China's Major Cities Crack Down on Pollution
Bowing to public pressure, Guangzhou and other Chinese metropolises are taking steps to improve the environmental quality of life for their citizens, signaling a recognition that growth for growth's sake is bad policy.
Article written by guest writer Kecia Lynn
What's the Latest Development?
The municipal government in Guangzhou, the third-largest city in China and home to many auto manufacturers, introduced restrictions last week that will cut down the number of cars on its streets by approximately half. It is the latest measure taken in a growing national attempt to assess and address the toll China's massive economic growth has had on the environment and the health of its citizens.
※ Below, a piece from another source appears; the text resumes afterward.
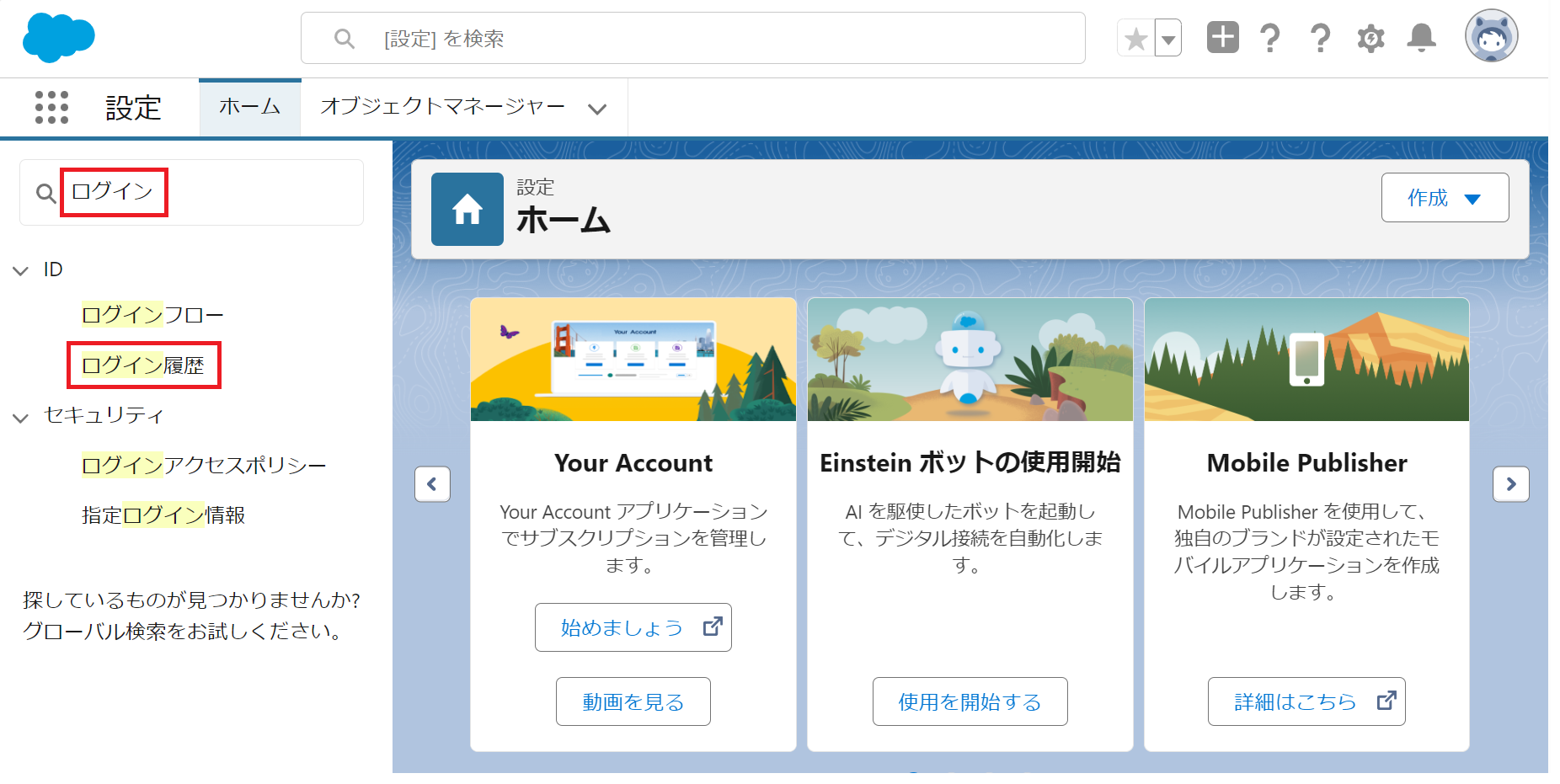Image resolution: width=1560 pixels, height=784 pixels.
Task: Open the global actions plus icon
Action: coord(1222,38)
Some of the efforts being made include the removal of polluting factories and the scrapping of cars built before emissions rules became more stringent.
What's the Big Idea?
Pressure from citizens is behind many of the changes, which signals a significant cultural shift: "China is no longer just a developing economy that has pursued a particularly raw form of capitalism...It is becoming a modern, industrialized economy whose leaders increasingly listen to public opinion and seek to balance the environment, social welfare and many other issues against economic growth." Some experts are concerned that China is already experiencing a growth slowdown and that adding restrictions don't help. However, a Guangzhou official explains his city's choice succinctly: “What do we need gross domestic product for if we don’t have health?”